Meditation is old and honorable, so why should I not sit, every morning of my life, on the hillside, looking into the shining world? Because, properly attended to, delight, as well as havoc, is suggestion. Can one be passionate about the just, the ideal, the sublime and the holy, and yet commit to no labor in its cause? I don’t think so.

All summations have a beginning, all effect has a story, all kindness begins with the sown seed. Thought buds toward radiance. The gospel of light is the crossroads of–indolence, or action.

Be ignited, or be gone.

(Oliver, Mary. New and Selected Poems: Volume Two. 2005.)

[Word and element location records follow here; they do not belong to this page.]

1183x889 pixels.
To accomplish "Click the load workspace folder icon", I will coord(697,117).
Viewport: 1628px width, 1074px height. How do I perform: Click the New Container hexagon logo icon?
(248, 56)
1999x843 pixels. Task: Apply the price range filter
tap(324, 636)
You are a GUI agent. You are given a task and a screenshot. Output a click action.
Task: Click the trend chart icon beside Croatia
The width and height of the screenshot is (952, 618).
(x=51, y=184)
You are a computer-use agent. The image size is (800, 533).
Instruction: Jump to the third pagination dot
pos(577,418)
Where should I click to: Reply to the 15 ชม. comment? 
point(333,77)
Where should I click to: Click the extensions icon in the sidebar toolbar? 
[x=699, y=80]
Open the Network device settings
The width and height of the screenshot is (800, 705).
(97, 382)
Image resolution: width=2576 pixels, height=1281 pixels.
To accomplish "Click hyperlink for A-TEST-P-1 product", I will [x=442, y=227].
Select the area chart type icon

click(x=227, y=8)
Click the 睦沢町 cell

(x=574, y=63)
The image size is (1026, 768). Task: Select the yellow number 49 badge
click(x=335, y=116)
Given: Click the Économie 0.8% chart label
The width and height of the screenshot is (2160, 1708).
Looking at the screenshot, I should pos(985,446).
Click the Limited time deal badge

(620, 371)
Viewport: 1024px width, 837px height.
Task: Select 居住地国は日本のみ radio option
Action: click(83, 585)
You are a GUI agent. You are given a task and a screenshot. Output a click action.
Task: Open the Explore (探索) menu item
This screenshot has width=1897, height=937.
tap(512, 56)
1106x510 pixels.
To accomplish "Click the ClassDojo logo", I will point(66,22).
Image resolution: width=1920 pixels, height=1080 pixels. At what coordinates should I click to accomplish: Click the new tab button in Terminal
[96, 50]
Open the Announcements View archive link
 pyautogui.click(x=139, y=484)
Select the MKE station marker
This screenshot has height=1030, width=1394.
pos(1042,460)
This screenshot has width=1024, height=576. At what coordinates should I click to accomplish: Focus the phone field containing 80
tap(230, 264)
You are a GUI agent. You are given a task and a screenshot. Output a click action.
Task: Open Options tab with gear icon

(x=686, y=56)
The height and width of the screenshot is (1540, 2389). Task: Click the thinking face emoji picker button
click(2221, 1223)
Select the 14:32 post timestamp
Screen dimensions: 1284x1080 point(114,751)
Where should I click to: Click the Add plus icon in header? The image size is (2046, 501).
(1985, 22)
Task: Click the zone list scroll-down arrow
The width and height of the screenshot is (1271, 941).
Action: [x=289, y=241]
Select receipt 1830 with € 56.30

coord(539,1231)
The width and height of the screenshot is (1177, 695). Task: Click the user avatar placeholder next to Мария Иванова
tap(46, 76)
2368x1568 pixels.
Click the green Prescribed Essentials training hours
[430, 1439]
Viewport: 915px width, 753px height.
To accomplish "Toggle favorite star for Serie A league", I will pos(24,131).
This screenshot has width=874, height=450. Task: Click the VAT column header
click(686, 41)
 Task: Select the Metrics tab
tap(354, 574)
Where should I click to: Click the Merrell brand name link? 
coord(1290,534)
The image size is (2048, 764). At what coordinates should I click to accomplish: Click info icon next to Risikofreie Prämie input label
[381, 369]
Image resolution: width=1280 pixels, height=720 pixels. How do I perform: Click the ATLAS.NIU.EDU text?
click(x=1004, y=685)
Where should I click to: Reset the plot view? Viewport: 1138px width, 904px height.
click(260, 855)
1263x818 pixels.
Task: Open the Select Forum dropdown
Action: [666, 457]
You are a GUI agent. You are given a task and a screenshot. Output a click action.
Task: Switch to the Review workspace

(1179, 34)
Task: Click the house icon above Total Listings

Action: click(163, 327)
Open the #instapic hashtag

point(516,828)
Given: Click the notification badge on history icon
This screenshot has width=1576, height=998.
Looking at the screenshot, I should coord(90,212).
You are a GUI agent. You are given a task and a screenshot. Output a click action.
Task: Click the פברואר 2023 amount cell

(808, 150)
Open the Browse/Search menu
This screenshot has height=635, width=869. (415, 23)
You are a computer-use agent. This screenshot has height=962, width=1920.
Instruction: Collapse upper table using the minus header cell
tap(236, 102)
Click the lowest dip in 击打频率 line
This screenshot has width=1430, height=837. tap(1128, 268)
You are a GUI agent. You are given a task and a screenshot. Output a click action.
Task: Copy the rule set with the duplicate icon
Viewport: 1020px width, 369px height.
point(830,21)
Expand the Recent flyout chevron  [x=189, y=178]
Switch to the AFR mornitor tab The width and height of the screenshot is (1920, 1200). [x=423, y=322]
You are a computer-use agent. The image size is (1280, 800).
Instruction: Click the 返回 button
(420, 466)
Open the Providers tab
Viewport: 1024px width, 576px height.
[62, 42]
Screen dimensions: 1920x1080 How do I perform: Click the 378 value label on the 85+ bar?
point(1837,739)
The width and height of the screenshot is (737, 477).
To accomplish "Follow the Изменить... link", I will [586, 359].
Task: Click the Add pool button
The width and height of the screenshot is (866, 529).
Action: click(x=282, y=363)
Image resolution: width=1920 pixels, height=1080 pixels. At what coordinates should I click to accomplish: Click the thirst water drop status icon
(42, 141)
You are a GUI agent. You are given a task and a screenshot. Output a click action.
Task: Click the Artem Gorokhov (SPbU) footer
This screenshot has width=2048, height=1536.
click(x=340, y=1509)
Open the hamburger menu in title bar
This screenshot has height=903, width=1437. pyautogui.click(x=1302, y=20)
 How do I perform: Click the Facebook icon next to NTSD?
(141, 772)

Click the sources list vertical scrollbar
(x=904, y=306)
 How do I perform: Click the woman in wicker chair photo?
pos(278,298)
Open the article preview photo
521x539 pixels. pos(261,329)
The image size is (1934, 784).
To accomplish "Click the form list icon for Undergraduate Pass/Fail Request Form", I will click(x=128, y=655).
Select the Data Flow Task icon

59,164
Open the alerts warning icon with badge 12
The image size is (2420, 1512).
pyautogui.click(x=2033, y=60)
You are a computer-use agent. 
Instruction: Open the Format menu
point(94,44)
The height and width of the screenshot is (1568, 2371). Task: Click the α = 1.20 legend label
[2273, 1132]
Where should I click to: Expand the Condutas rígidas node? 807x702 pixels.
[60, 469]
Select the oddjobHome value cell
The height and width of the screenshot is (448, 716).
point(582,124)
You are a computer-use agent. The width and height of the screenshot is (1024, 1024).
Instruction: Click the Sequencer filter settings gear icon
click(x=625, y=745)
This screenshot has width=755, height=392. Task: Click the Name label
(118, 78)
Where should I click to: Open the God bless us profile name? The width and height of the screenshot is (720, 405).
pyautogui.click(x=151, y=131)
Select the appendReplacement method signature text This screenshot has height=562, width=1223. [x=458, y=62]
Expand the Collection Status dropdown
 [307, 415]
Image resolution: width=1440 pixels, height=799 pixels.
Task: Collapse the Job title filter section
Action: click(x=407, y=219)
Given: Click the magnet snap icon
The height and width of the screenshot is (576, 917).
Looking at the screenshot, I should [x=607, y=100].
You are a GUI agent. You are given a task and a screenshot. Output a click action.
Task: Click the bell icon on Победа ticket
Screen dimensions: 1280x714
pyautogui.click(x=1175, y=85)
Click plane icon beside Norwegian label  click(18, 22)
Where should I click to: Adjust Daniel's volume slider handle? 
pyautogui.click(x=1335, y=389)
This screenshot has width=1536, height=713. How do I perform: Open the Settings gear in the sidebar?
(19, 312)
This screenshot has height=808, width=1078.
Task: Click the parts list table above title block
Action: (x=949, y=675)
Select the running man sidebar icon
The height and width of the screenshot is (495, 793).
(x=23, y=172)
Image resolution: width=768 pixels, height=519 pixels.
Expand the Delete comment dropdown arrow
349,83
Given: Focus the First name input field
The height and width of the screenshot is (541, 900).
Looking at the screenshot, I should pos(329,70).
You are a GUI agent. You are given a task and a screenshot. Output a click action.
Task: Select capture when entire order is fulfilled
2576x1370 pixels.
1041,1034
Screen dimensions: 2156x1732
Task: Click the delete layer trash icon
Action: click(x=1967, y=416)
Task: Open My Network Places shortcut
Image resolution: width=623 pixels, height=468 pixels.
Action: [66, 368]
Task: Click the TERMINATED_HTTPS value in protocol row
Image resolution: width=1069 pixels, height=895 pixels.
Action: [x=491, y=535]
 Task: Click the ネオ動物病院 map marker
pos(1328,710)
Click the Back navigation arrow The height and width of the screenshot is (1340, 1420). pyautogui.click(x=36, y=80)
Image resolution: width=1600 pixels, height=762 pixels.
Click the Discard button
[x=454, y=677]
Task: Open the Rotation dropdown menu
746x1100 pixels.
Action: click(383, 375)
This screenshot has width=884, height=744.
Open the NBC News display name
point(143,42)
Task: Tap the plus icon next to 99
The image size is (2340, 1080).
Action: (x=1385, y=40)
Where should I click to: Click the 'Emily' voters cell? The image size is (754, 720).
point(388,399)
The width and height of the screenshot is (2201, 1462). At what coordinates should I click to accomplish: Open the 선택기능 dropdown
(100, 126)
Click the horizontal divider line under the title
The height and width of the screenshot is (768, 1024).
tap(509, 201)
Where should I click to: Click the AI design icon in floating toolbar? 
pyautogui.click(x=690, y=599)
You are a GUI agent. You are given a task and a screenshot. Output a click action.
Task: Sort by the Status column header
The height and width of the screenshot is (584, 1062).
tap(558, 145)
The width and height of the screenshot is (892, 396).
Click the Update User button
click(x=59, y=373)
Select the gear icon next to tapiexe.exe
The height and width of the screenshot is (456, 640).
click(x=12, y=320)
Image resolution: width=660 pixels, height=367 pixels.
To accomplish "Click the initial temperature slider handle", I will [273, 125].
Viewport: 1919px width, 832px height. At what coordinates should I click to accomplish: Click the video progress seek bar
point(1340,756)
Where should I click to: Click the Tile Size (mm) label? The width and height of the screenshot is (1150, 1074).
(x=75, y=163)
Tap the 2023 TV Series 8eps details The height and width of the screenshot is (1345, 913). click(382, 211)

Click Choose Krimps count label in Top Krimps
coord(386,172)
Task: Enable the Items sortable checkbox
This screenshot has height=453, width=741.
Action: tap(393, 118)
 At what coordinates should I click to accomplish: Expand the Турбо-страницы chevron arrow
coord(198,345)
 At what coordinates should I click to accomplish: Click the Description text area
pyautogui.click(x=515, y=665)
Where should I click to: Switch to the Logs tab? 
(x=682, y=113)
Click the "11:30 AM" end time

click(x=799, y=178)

Oh geeze…where do I start? Let’s move backwards…shall we? “Be ignited, or be gone…”–If you know me…you know that I have a fiery passion. If I had to sum up my life’s call in 5 words or less it would be these words. Ending this poem in this way I find hope in a seemingly hopeless situation. For me, it connotes that I still have enough to be ignited again. I need to find that which allows me to burn again fiercely and with sustenance. Or be gone…I couldn’t agree more…use it or lose it people.

It was this line: “Can one be passionate about the just, the ideal, the sublime and the holy, and yet commit to no labor in its cause? I don’t think so…” that pulled me in with gusto. As a passionate person, who just so happens to be ignited by justice and idealism for sure…sublimity…hmm, I supposed if I thought of the synonym transcendent then yes…my faith, my belief in God…sure I can be passionate about the sublime.  “Commit to no labor…” that phrase sits like a lump of mashed potatoes in my esophagus. 

Passion without an outlet?  What in the hell is that?  How do you respond to a call when the wires have been cut? (an aside…I can’t believe I just used an analogy of a wired phone line…LOL!)  How do you trust this so called “process” and believe that your energy, spirit, passion will be tapped and used for good in this world?  Be ignited or be gone…commit to no labor…I don’t think so. 

On the afternoon eve of my 32nd birthday, I struggle with not being able to commit to an outlet to which/whom I belong—at least one with integrity.  I identify my fire…it may be burning embers, but it still has energy potential.  I’m stuck though, ignited or be gone…more work to do…Happy 32!   real.truth.experience.joy

Out of Retirement–the Virgin Post

Welcome to from my inside…out!

I recently retired from writing a blog I had (www.onefunnunslife.blogspot.com) since 2007.  The blog began entitled: Religious Life Rocks…The Adventures of One Fun Nun and then shifted in 2010 to Inner Excavation: Journey of I AM.  I began writing to give an account of what it was like to be a 20-something nun in today’s world. 

My life’s path has shifted; thus, the blog needed to also, so I retired.  Thanks so my loyal and faithful reader’s lamenting…I’ve decided to start fresh and try it again!  Here it goes…

What can you expect from my inside…out?

As my tag line indicates: real. truth. experience. joy.; really…this is it.  I’ll share what I think and what I experience…the good the bad and the ugly.  It is real, for me…all of the writing is from my perspective, from my inner truths…out.  I nor this blog are affiliated with any organization…it’s just me. J

It’s always my goal to post at least 2 times per month…sometimes it’s more frequently, sometimes I just can’t get there.

I truly hope you enjoy from my inside out…and that you find it to be a source of interest, inspiration, and who knows?